'''
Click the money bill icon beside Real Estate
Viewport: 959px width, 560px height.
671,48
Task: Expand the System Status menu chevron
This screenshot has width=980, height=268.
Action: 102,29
'''
Repeat precisely the lines of the data starting at the one containing "Task: Expand the System Status menu chevron", last line included.

- [ANSWER FOR THIS EXERCISE]:
Task: Expand the System Status menu chevron
This screenshot has width=980, height=268.
Action: 102,29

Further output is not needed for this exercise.